A thread that connects many of these takeoff and initial climb accidents — and I have looked only at fatal ones; many others occur without a fatality — is the fact that in every case they resulted from pilot errors. The pilots had ample time to assess the conditions and to anticipate and prepare. Instrument-rated pilots who succumb to the somatogravic illusion know that they are taking off in fog and darkness; they know — or certainly ought to know — that from the moment of liftoff their attention has to be riveted to attitude, altitude and airspeed. The pilots who take off in gusty winds ought to know that extra airspeed margins will be necessary and that aggressive maneuvering close to the ground should be avoided. All pilots know that they need to maintain flying speed, and that the closer they get to minimum speed the more carefully pitch attitude must be monitored. These are not secrets; they are basic principles that every pilot learns either in primary or in instrument training.
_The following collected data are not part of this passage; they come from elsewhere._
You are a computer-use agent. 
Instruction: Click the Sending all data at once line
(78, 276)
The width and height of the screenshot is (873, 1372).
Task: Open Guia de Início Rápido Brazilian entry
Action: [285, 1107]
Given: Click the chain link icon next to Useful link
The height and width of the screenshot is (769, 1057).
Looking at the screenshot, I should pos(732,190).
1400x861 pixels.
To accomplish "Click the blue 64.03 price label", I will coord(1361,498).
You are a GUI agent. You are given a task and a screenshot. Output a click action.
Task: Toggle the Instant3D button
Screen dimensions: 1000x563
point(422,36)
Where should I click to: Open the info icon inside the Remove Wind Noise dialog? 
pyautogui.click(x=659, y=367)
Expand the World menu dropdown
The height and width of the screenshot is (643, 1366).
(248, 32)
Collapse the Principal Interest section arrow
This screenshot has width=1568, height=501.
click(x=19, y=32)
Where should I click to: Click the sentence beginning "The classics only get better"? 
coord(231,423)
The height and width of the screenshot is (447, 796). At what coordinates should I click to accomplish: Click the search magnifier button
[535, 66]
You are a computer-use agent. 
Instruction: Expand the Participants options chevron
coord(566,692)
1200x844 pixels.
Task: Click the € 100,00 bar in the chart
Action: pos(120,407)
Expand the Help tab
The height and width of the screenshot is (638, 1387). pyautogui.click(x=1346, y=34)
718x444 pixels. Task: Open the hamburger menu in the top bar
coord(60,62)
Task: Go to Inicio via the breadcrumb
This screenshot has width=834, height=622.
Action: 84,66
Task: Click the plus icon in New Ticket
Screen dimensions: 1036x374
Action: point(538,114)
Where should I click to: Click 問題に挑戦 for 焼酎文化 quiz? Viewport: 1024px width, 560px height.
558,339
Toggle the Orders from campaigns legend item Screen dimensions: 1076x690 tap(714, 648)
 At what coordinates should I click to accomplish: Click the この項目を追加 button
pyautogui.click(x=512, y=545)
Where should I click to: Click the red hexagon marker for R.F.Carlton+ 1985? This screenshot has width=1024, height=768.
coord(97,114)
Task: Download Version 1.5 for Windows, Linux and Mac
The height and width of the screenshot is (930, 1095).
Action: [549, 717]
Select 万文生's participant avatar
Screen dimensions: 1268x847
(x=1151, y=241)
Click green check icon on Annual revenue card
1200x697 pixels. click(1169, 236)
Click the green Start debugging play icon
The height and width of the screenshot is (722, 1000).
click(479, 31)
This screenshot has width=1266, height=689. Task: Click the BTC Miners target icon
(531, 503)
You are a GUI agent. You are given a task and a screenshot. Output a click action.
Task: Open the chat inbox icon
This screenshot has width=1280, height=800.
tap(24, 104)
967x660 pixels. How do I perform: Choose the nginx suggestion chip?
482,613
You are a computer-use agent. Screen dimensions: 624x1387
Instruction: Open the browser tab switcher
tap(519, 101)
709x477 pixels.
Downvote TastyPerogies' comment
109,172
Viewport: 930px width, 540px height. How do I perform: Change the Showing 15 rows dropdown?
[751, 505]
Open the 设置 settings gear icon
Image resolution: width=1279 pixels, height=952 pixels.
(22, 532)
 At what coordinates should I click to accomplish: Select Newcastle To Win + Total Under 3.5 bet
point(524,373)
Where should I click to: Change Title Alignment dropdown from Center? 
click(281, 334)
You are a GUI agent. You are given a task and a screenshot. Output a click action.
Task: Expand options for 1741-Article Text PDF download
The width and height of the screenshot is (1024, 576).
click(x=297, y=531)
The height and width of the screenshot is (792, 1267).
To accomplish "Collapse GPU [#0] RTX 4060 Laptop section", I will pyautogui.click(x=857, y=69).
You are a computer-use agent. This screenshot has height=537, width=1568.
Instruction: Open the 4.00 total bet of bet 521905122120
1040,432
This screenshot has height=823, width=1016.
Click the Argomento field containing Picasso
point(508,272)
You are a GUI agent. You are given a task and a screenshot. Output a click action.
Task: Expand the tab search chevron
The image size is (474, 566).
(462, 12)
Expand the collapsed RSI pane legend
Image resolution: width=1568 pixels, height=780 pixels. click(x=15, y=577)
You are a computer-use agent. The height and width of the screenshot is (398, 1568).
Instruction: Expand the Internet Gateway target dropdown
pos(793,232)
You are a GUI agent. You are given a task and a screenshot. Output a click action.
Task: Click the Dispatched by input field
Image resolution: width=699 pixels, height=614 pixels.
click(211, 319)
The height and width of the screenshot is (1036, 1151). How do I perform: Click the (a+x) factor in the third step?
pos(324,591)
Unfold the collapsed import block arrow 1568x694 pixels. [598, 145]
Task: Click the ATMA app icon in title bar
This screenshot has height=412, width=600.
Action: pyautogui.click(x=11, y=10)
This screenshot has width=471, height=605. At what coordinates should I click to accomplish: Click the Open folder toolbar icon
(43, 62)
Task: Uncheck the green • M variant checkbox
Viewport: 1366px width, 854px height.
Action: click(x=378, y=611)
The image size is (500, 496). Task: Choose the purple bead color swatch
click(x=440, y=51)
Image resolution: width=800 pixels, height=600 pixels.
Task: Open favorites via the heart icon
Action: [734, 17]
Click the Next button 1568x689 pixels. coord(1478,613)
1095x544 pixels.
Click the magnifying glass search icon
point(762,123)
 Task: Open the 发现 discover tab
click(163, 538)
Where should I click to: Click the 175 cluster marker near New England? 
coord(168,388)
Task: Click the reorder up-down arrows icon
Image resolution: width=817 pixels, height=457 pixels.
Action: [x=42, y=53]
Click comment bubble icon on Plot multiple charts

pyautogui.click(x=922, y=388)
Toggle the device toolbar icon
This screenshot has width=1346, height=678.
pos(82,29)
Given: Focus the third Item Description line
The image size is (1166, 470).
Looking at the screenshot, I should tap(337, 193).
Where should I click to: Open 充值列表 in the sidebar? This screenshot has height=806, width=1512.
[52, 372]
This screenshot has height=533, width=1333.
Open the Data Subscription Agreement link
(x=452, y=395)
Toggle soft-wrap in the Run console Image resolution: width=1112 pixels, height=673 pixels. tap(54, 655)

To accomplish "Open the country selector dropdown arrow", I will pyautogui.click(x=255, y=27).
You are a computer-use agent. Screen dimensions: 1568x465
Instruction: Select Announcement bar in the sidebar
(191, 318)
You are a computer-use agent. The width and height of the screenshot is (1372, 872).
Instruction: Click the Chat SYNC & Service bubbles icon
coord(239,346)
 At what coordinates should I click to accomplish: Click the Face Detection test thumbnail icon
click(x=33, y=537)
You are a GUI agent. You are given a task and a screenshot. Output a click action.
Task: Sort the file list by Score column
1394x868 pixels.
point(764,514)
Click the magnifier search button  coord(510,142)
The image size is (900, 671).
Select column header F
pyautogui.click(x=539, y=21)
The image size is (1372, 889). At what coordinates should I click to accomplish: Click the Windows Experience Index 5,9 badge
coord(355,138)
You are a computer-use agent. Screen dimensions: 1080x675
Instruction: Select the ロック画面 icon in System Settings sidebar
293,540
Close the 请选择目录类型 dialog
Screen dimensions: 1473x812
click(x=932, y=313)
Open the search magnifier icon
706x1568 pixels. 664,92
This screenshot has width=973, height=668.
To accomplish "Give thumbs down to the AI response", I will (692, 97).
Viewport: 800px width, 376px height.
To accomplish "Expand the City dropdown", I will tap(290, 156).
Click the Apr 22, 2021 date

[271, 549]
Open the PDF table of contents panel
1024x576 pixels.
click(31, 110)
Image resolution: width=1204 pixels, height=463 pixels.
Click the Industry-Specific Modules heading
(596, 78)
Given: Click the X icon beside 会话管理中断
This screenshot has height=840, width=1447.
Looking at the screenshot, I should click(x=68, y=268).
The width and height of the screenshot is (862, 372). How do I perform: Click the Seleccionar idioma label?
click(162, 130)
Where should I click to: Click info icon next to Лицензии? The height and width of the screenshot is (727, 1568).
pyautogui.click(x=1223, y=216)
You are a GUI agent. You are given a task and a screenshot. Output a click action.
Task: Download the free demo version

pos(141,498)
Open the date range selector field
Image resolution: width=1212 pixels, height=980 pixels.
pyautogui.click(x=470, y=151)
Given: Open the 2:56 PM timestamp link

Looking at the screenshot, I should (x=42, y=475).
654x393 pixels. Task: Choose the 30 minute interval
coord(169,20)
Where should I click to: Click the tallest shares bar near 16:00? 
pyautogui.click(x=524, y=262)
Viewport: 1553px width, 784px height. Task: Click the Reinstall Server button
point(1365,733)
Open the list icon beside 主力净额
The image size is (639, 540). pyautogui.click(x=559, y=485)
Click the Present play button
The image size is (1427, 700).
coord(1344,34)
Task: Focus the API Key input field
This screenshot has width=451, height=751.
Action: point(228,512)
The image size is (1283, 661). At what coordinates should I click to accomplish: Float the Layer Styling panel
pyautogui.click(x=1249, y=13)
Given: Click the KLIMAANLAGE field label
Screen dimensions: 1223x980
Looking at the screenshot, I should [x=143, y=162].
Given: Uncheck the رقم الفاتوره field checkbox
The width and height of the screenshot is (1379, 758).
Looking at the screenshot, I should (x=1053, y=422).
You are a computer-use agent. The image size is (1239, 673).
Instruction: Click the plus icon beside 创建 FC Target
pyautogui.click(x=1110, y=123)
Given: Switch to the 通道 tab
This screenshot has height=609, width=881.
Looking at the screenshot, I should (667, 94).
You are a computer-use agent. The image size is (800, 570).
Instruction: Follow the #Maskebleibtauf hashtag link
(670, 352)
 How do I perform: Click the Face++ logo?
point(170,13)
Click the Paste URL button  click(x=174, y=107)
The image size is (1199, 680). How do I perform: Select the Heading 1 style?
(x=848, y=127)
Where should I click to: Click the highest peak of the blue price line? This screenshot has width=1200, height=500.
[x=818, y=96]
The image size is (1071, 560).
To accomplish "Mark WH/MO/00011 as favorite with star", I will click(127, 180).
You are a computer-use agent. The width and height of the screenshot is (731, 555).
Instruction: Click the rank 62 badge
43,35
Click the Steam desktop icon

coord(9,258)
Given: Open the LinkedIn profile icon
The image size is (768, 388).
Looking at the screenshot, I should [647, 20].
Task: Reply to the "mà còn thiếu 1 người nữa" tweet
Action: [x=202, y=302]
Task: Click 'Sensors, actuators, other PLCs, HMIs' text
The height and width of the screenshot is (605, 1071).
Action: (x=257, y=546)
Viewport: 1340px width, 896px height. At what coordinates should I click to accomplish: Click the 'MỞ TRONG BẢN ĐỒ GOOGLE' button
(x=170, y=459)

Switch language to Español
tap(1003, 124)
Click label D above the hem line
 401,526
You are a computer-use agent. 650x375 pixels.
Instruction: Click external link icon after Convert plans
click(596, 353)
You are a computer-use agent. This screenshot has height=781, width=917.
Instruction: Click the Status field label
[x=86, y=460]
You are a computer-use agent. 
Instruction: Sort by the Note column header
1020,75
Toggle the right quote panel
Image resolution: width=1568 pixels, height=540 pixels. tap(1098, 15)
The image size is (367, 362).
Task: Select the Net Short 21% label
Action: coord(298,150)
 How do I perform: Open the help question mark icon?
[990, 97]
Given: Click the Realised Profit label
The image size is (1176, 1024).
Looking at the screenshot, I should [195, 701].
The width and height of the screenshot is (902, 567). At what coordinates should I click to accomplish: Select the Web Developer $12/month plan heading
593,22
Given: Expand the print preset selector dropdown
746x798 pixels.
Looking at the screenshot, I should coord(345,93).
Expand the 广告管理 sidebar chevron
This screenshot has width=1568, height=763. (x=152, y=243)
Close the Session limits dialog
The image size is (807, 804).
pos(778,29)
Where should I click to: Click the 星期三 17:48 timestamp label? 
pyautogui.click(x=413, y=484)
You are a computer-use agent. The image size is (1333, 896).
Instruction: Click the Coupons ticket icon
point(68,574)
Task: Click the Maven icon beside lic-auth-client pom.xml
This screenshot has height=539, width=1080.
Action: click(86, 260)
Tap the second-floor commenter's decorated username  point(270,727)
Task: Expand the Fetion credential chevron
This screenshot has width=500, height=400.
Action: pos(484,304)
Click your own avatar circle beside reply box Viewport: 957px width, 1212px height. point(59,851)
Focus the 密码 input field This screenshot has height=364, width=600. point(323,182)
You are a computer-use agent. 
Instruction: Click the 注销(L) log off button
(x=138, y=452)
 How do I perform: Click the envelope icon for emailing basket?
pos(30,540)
Yet we continue to see accidents occurring just after takeoff. One has to suspect that some pilots do not take the trouble to mentally prepare for flight, and only begin the transition from social animal to airplane operator as they advance the throttles. You don’t need a go-go-go personality to get into trouble; any sort of personality will do.

This article is based on the NTSB’s report of these accidents and is intended to bring the issues raised to our readers’ attention. It is not intended to judge or to reach any definitive conclusions about the ability or capacity of any person, living or dead, or any aircraft or accessory.